Let It Snow, let in snow, let it snow.

December 17, 2014  •  4 Comments

Let it snow, let it snow, let it snow!

It won’t come as much of a surprise to most of you that wildlife photographers (me included) have a bit on and obsession with snow, get any collective group of TOGS together and it won’t be long until you hear the phrase ‘oooh I’d love to photograph that in snow” to be honest, for many of us it’s a bit of an obsession.  

Well I’m delighted to report that the first snow of winter has arrived in the Highlands. The first outing in winter conditions always comes as a bit of a shock, there are so many things to reacquaint yourself with, the different clothing and equipment to dust off, snow shoes, head torches and so much more, there’s even different weather and avalanche forecasts to carefully study and consider.
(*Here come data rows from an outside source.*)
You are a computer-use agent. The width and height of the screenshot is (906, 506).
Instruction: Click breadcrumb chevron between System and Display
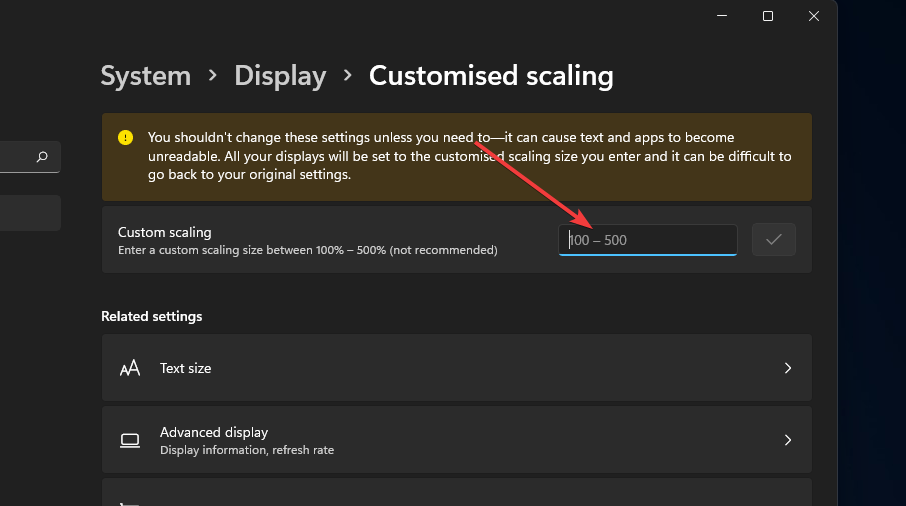point(213,75)
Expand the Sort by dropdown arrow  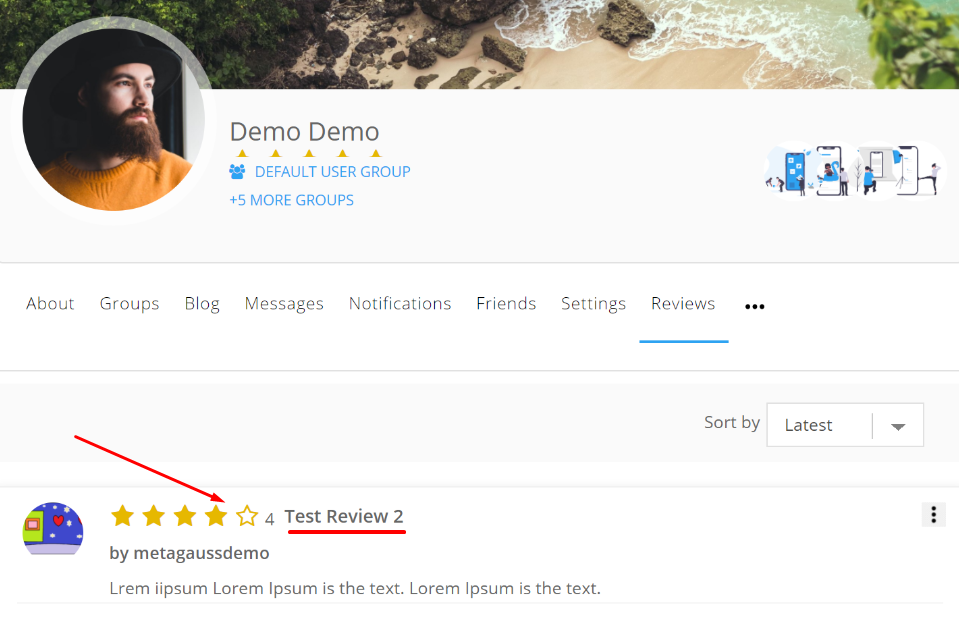pos(898,426)
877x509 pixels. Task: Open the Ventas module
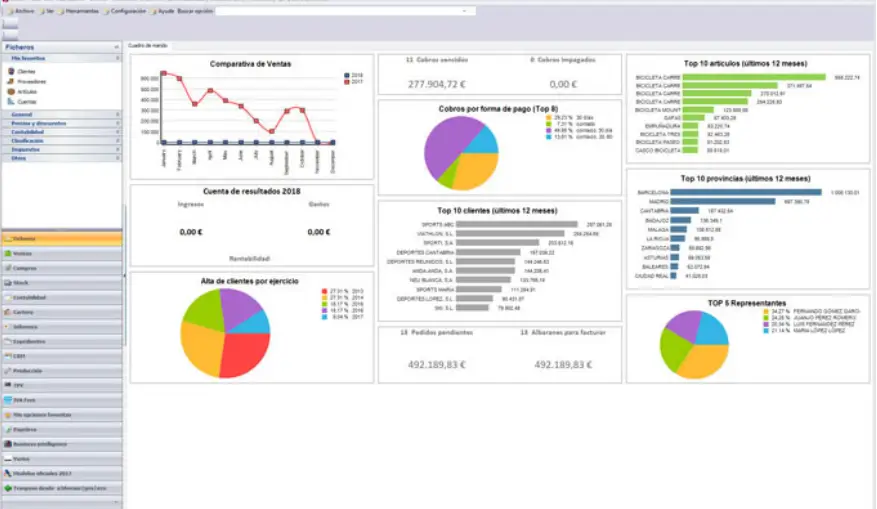click(22, 253)
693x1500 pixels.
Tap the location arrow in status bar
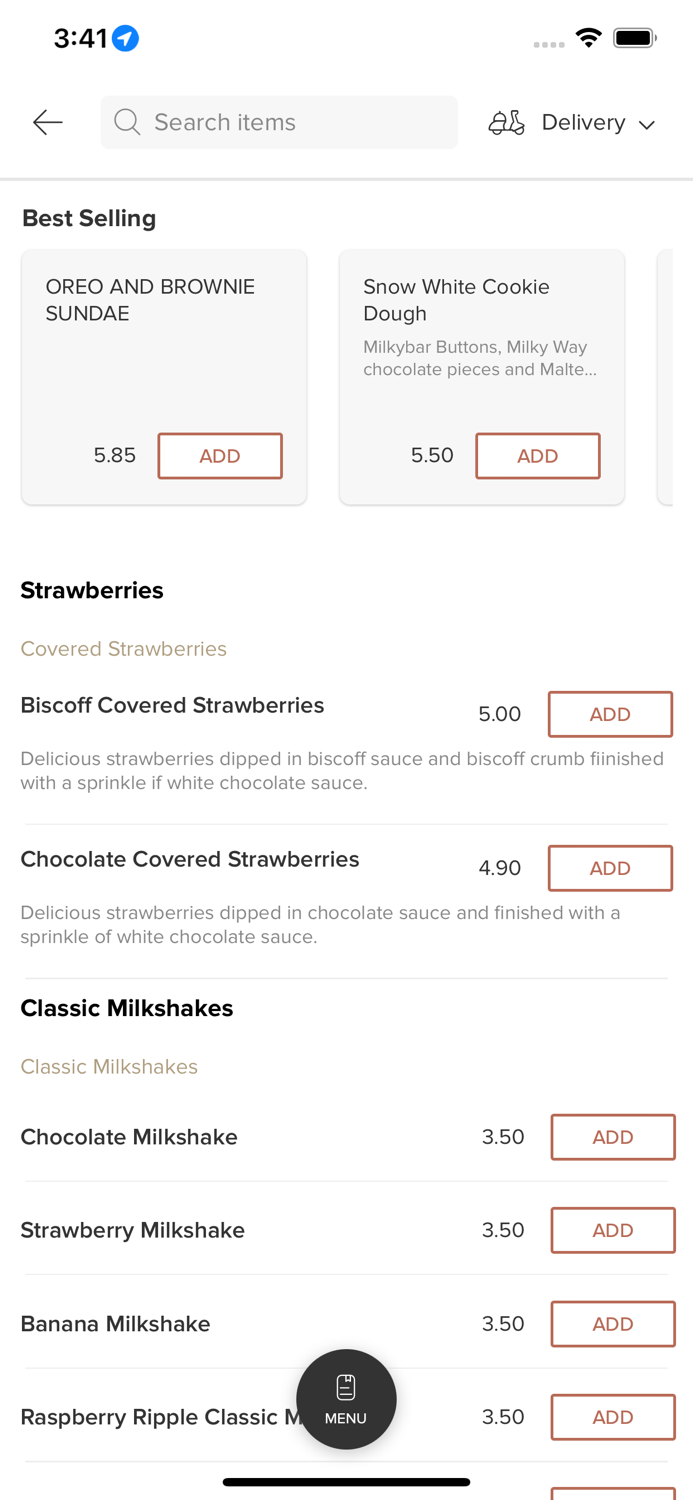point(125,38)
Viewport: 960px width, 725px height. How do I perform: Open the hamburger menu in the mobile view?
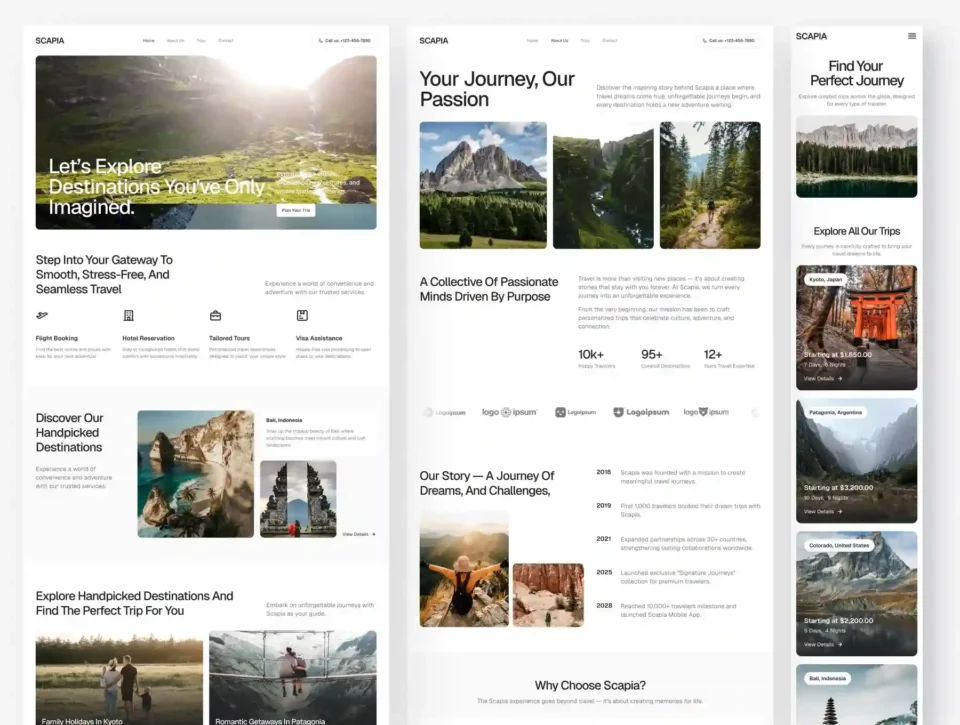(x=911, y=36)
Yesterday I spent the day at our crested tit site, it looked amazing with over a foot of new snow. The Cresties were in top form (as usual) and their cheeky antics are great to lift ones sprits. At any one time there were four to six buzzing around with many others close by, when I did try to count them I lost count at nine!

Photographing any species in snow has its own challenges. Staying warm is one, it helps to wear and layer the correct clothing (I’m now testing a range of clothing called Ridgeline of New Zealand  - more on that on my next blog) although I’m still searching for a pair of boots that will keep me dry and warm in temperatures below freezing. Another challenge is to set the camera to the correct exposure. A camera thinks that snow is grey and will under expose the image to what it thinks is correct to compensate for this I either increase the exposure by one-two stops or use manual settings, I find this works best.
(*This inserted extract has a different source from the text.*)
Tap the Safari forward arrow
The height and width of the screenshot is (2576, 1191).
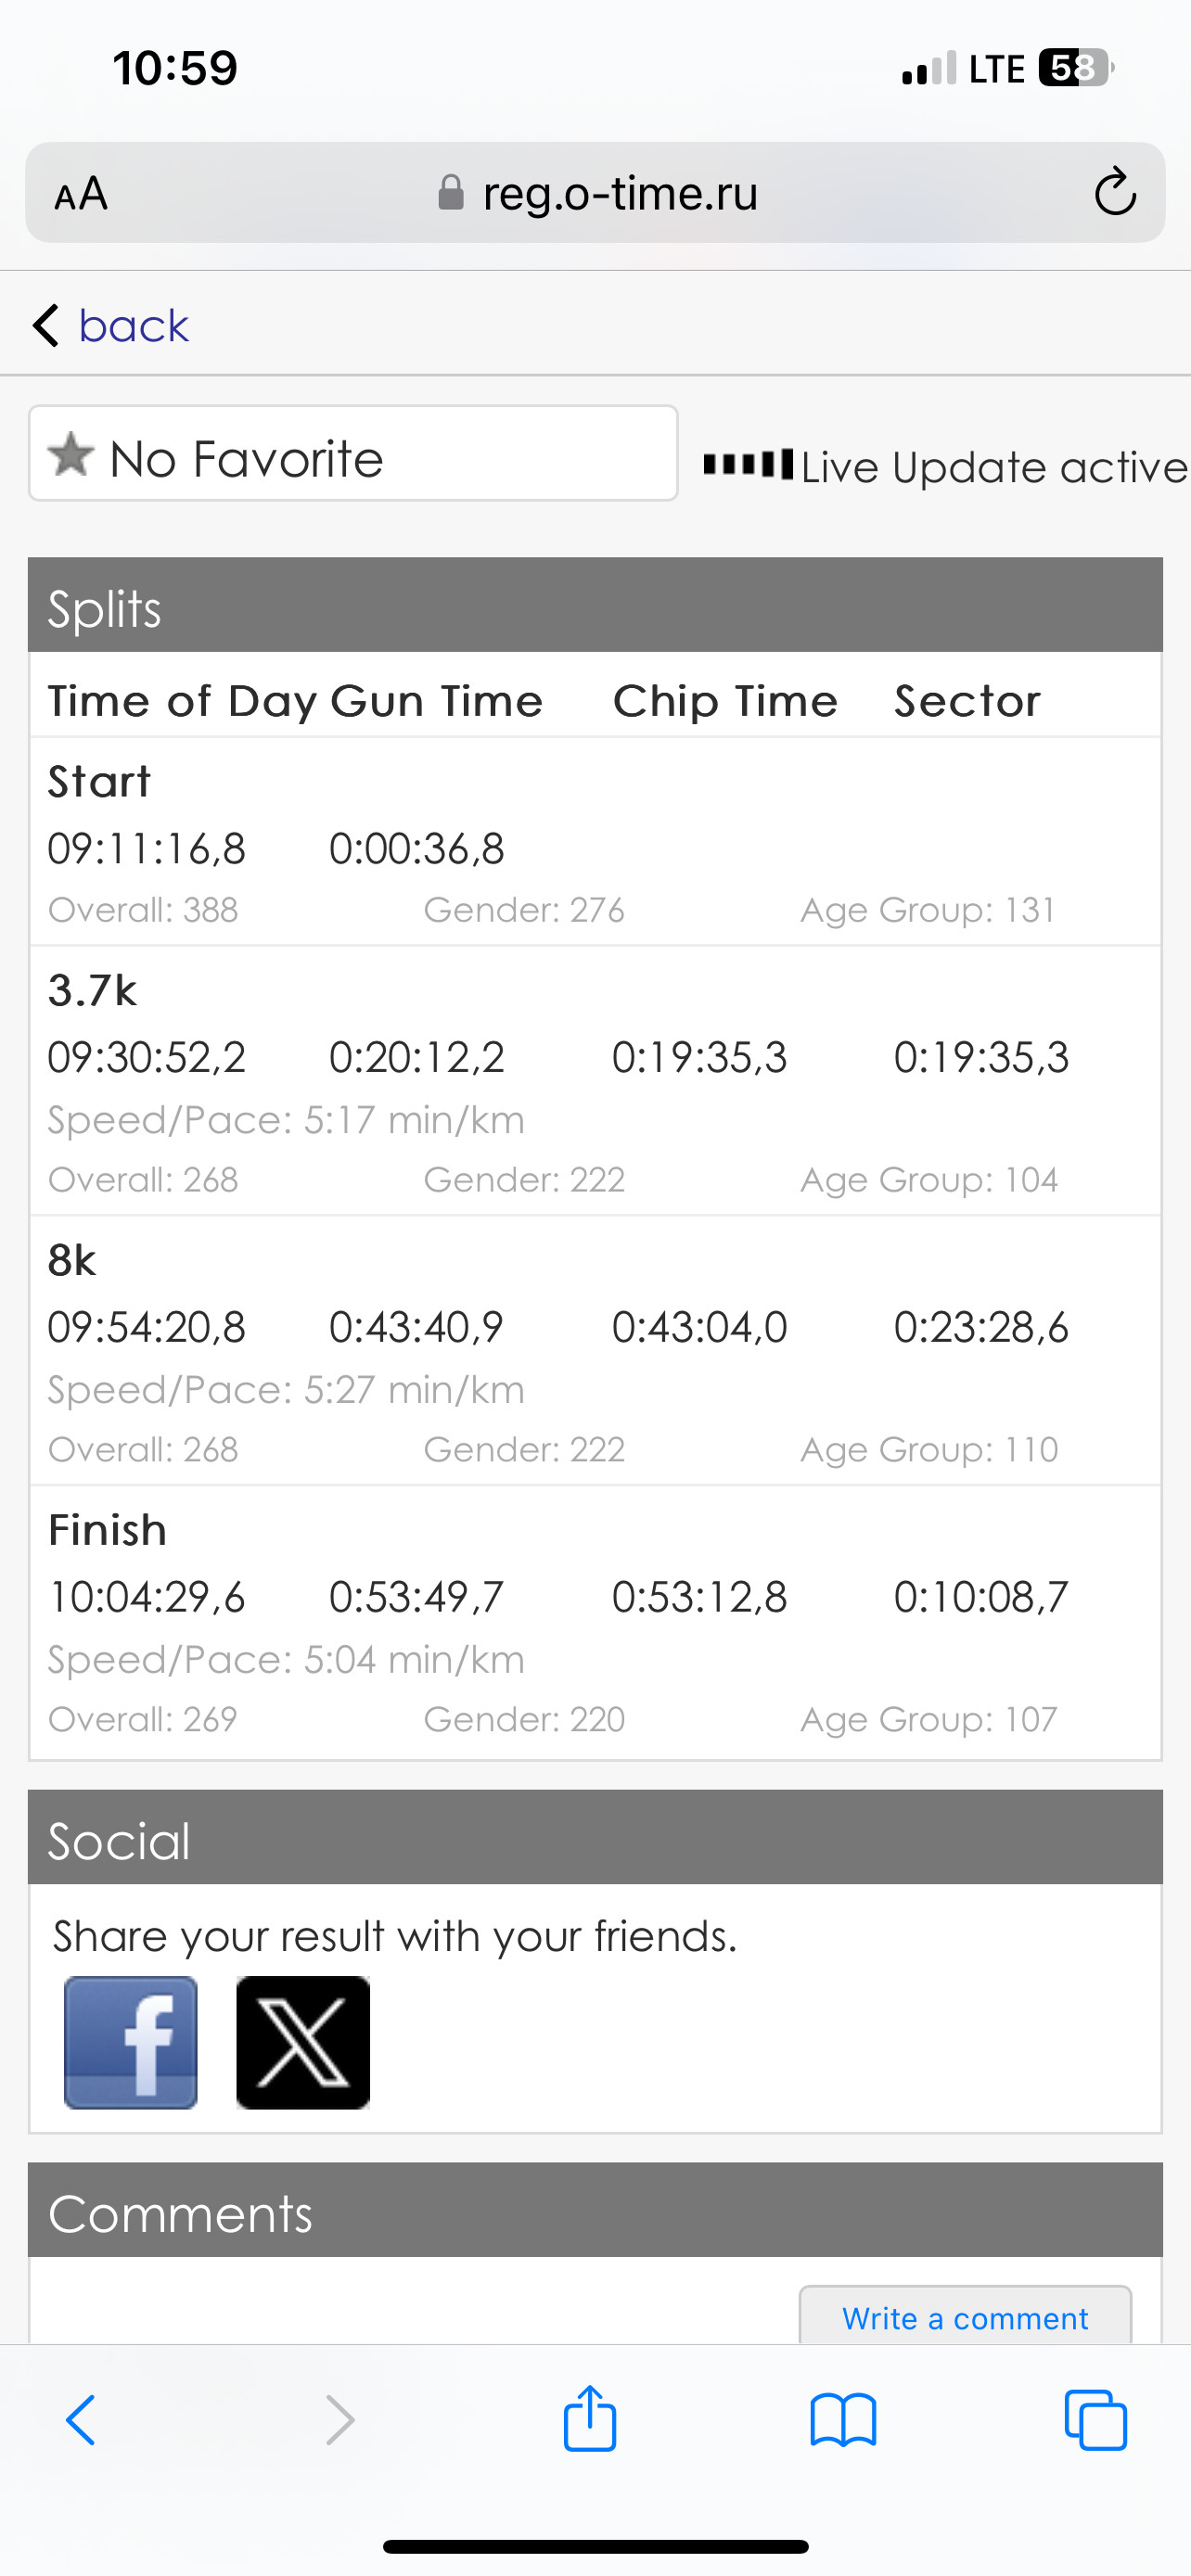(x=340, y=2420)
On a recent trip to the mountain hares both equipment and photographer was tested to the limit, the weather was brutal, with strong winds, deep snow and blizzard conditions This day was one of the hardest I’ve ever experienced. (Again there will be a blog about that coming very soon.)

As I write this my thoughts turn to my beloved Ptarmigan and the thought of them in deep pristine snow is rather appealing, you never know I may even get an opportunity to try out my new snowshoes.

This image was taken in a previous winter. Hopefully I’ll have something new to share with you very soon.

I wish you all a very Happy Christmas and a prosperous New Year.

 

Andy.

 

 

 


Comments

Andy Howard Nature Photography
Thanks Jonny

I did find a Juv. Dotterel a few weeks after we met, there are pics of it on the site. Your kind comment was very much appreciated. I'm sure we'll bump into one another one day!

Andy.
Jonny Pott(non-registered)
Brilliant photos Andy. Never did see any more Dotterel after I met you in the Cairngorms at the end of summer!
Andy Howard Nature Photography
Thanks Nick

I think you're right about the boots, I'll give them a go.
At present I stay well away from the avalanche prone slopes, thankfully the Ptarmigan move to lower ground as the snow accumulates.

You never know, I may take you up on that offer!

Regards.

Andy.
Nick Forwood(non-registered)
Boots. I suggest you look at double mountaineering boots and perhaps insulated gaiters.
Avalanches. I can offer personal tuition as a former Scottish avalanche patroller!!